For CGH, or Computer Generated Hologram, you actually calculate Fourier terms. Since the far field pattern of any scene is the Fraunhofer diffraction pattern (Note to Petr: Yes, I know you can have Fresnel hologram also! :) ), the fringe pattern recorded on a hologram is the Fraunhogfer diffraction pattern of the object. Thus, instead of actually illuminating an object or transparency with real light, you calculate it's Fraunhofer pattern using an FFT software. You then record the pattern directly onto the plate as a 2-D absorption variation. You can then bleach to convert to a phase hologram.

However, this method requires very large amounts of information and is a long calculation. So, you sample the object wavefront into an N X N array, the sampling interval based on, say, the Shannon theorem. You then record an N x N hologram of each sampled object waveform. The problem is that you have to record both the amplitude and the phase of the FT, ie both the Fourier coefficant and the phase term.
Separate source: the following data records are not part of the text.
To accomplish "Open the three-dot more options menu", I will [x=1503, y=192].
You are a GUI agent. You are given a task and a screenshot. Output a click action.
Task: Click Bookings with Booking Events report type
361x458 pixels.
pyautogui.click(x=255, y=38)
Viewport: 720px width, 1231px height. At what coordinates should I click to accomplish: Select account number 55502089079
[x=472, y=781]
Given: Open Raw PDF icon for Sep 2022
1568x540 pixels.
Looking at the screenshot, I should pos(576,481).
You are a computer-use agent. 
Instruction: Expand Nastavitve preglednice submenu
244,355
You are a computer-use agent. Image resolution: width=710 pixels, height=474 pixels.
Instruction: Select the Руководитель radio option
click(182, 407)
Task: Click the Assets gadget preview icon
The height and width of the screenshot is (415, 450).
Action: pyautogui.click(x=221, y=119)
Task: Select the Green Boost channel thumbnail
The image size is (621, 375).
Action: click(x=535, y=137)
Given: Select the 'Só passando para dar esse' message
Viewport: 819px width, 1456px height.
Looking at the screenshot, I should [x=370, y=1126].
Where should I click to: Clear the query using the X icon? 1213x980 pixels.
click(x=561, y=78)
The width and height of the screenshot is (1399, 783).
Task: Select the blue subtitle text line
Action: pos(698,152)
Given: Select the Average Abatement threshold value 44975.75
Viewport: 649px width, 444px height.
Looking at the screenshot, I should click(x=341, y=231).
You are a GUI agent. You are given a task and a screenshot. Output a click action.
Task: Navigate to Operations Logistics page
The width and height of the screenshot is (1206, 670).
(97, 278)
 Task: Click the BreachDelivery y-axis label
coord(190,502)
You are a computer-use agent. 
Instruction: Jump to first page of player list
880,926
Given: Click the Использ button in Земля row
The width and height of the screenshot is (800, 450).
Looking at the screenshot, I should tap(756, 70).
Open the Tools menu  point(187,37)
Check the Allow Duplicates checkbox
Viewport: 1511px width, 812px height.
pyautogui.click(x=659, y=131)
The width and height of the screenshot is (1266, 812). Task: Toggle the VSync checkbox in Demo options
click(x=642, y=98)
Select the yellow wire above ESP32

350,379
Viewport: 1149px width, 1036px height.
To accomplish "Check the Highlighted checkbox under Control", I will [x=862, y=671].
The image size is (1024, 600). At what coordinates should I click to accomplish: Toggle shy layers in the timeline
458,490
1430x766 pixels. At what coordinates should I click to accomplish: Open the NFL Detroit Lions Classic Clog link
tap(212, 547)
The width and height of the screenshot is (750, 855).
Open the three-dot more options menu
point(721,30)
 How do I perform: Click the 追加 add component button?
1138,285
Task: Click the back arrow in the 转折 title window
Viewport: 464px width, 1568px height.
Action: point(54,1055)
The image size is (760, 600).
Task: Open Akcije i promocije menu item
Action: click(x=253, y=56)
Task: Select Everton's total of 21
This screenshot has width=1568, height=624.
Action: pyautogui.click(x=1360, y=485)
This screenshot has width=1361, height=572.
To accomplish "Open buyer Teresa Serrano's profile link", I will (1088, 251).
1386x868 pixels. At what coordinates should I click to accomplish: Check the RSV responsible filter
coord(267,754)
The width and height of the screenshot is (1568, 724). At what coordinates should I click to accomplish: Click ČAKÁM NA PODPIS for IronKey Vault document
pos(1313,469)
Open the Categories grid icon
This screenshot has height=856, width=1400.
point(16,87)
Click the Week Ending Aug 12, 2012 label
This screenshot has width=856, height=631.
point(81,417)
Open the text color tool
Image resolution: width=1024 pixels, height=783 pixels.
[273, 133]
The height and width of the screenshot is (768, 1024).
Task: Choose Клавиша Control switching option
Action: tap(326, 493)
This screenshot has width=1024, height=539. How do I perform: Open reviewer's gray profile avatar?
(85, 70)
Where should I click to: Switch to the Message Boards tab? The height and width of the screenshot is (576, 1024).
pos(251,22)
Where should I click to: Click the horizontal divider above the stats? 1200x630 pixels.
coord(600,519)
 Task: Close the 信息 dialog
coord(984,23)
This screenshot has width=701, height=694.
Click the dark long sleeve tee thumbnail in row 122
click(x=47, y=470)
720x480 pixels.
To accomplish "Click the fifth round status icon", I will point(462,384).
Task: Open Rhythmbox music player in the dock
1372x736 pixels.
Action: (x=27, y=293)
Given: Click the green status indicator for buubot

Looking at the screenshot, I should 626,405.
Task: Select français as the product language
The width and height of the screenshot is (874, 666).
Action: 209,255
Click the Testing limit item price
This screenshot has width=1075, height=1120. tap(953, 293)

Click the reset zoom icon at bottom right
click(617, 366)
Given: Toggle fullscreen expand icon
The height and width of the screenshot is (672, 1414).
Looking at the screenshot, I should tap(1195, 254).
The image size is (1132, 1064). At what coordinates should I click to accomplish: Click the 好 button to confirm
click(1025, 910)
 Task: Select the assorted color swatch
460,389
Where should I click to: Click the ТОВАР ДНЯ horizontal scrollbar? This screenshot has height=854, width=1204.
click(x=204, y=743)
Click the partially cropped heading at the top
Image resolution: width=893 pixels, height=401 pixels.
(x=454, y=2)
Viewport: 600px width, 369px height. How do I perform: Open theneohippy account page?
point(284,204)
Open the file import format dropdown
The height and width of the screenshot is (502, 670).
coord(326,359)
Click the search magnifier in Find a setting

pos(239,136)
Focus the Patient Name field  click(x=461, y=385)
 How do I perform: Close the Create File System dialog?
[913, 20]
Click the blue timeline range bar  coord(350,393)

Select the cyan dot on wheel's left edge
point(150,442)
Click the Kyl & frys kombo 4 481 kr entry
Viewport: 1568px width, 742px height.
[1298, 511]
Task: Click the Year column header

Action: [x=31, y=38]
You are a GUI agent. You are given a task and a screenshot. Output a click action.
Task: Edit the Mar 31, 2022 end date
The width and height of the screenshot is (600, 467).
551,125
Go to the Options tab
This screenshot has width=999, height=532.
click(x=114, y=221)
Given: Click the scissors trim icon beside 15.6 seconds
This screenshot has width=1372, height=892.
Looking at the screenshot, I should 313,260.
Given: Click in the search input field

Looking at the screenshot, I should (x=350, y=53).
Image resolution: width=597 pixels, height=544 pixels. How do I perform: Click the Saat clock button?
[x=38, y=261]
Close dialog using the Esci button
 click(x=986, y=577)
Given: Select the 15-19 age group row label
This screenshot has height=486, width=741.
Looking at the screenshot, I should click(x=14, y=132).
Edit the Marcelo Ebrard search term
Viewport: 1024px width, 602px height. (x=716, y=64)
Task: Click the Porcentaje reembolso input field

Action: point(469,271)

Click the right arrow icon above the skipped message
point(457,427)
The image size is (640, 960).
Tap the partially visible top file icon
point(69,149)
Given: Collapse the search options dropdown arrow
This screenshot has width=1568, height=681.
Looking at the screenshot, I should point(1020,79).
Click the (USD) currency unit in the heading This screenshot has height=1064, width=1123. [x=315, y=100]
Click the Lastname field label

There are various ways of extracting this, such as Lee's method ( http://www.ncbi.nlm.nih.gov/pubmed/20216666 ), the kinoform ( http://opticalengineering.spiedigitalli ... id=1221163 ), ROACH, where a three colour process is used. One of the three colours,, the colour you're actually recording with, contains the amlitude information, while the other two colours encode the phase shift.

In all of these methods, you calculate the Fraunhofer pattern with an FFT program, break it up into an array, and record directly onto the medium.Thus, these are Computer Generated Holograms (CGH) because the software generates the data

You don't have to holographically record the phase and amlitude of the FT on a 2-dimensional array. You can convert the FT into a series of height information, let's say white ("1") is 5 microns high and black ("0") is two microns (but you need to encode phase also). Then you can set up a lithography system, such as e-beam, to directly create the surface profile of the hologram, with a certain grey-scale resolution.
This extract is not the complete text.